Je pense que peu importe la façon dont tu le fais, comment tu vas raconter l’Histoire, comme ici, le fait d’être dans un musée… On fait la même chose que ce musée. On préserve une part de l’Histoire. On la raconte juste de manières différentes et intéressantes. Certaines personnes ne veulent pas venir ici, ou ne veulent pas lire un livre, mais il peuvent écouter une chanson. Donc, dans ce sens-là, on fait simplement la même chose que ce musée.
C’est une question que la plupart des artistes détestent, mais as-tu une chanson préférée sur « The Great War » ?
Probablement la piste principale, je pense que c’est une chanson géniale. Elle me fait penser à une sorte d’hybride entre nos chansons « Primo Victoria » et « Carolus Rex » et je ne crois pas qu’on puisse se tromper avec ça. Musicalement, je l’ai aimée depuis le début et quand j’en ai écrit les paroles, j’ai vraiment été très inspiré. L’artwork était en cours de réalisation à ce moment-là, donc c’était d’autant plus intéressant. Je voulais que cette chanson pose la question de ce qui est si grand à propos de cette guerre ? C’était l’idée principale.

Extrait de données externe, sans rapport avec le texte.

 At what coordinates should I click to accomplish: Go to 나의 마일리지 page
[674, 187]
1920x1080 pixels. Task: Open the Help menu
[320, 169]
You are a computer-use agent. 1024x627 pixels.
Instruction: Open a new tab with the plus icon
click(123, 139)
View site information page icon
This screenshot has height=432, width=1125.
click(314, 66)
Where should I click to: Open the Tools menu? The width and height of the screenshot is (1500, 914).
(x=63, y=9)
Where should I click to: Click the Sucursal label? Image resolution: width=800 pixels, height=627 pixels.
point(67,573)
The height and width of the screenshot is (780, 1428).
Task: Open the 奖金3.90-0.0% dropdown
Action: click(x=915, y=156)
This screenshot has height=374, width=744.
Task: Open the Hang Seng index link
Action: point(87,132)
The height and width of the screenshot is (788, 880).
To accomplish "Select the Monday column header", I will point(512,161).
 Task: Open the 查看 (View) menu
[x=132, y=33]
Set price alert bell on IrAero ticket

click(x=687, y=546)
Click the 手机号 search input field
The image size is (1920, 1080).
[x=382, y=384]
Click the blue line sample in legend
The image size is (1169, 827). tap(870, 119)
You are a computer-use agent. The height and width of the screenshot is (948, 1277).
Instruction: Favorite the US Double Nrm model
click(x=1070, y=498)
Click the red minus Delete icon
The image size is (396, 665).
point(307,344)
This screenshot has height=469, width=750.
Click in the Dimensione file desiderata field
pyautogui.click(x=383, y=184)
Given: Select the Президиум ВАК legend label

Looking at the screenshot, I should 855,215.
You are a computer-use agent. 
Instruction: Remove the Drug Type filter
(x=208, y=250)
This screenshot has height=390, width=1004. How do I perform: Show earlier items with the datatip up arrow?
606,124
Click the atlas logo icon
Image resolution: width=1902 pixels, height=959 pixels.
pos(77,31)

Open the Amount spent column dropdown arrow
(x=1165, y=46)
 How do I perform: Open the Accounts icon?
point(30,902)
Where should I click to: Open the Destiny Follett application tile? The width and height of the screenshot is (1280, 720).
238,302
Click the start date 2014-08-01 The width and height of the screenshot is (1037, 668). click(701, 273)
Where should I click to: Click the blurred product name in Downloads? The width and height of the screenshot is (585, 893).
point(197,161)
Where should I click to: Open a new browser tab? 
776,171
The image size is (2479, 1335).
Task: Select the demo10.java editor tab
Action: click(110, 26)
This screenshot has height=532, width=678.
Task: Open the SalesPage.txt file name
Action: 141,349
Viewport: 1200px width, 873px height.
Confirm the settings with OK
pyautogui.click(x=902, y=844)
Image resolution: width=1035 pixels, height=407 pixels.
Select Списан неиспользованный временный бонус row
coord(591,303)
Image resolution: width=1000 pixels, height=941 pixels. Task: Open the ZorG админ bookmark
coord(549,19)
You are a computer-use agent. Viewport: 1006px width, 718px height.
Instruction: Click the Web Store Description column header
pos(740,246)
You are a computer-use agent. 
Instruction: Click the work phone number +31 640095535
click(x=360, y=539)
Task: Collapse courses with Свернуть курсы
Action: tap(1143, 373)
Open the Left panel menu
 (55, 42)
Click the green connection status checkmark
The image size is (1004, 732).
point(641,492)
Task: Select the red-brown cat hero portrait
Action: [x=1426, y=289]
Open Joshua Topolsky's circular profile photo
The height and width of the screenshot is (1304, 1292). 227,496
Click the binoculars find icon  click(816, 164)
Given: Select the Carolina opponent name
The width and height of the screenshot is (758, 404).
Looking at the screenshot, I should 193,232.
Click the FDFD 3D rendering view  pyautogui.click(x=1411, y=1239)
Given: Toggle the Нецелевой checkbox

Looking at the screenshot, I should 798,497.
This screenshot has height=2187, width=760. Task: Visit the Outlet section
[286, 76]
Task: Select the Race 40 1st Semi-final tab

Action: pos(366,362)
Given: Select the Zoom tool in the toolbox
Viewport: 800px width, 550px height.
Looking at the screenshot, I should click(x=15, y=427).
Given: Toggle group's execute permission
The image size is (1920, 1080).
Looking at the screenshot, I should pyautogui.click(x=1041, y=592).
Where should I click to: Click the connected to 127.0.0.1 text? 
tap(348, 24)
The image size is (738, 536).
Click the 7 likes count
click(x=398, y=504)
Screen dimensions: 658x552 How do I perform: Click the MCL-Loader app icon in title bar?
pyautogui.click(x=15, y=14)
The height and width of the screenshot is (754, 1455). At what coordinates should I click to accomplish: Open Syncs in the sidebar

Tu vois, pourquoi on l’appelle la « Grande Guerre » ? C’était l’idée derrière cette chanson.
J’ai personnellement bien aimé « The Future Of Warfare », mais aussi « In Flanders Fields », qui est complètement surprenante. Tu as un commentaire à faire sur cette chanson ?
Ouais. La chanson d’avant, « The End Of The War To End All Wars » représente l’un des moments les plus épiques et grandiloquents dans l’histoire de Sabaton. Tout a 10/10 là-dessus. Si on avait fini l’album comme ça, les gens auraient été choqués, ç’aurait été une fin trop brutale, vu qu’on les emmène très haut, la chute aurait fait mal. Donc, on voulait plutôt finir l’album en douceur et c’est pourquoi ce morceau est là. En fait, ça a pris pas mal de temps de réfléchir à son orchestration et ses arrangements. Nous avions d’abord l’idée de la faire avec batterie et guitares, mais on l’a ramenée aux chœurs seuls. Les filles qui chantent là font partie de la chorale qui est avec nous depuis 2005 à l’époque de « Primo Victoria ».
Justement, est-ce que vous prévoyez un release show avec la chorale ou prévoyez-vous de les emmener en tournée ?
Ouais. Pas celles qui sont sur l’album, mais une autre chorale que l’on prévoit d’emmener au Graspop et on l’appelle la « Great War Choir ».
D’un autre côté, le nouvel artwork est assez fort et pour moi, il tend à montrer le chaos et le désespoir d’un soldat pendant cette « Grande Guerre ». Tu as un commentaire à faire à ce propos ? Et est-ce que le personnage représente quelqu’un en particulier ?
Il parle aussi du titre principal en quelque sorte. L’artwork représente tout un tas de choses de la guerre et tu peux voir différents détails qui ne peuvent pas se retrouver sur le même champ de bataille. L’histoire du titre principal se déroule à Passchendaele, mais la pochette est plus générale quant à la Première Guerre Mondiale avec plusieurs choses qui ne se trouvent normalement pas au même endroit au même moment.
Autrement, j’ai lu dans la presse française que vous avez fait une sorte de pèlerinage en visitant Verdun et d’autres endroits symboliques de la Grande Guerre. Pourquoi avez-vous décidé de le faire et quels souvenirs gardez-vous de cette expérience ?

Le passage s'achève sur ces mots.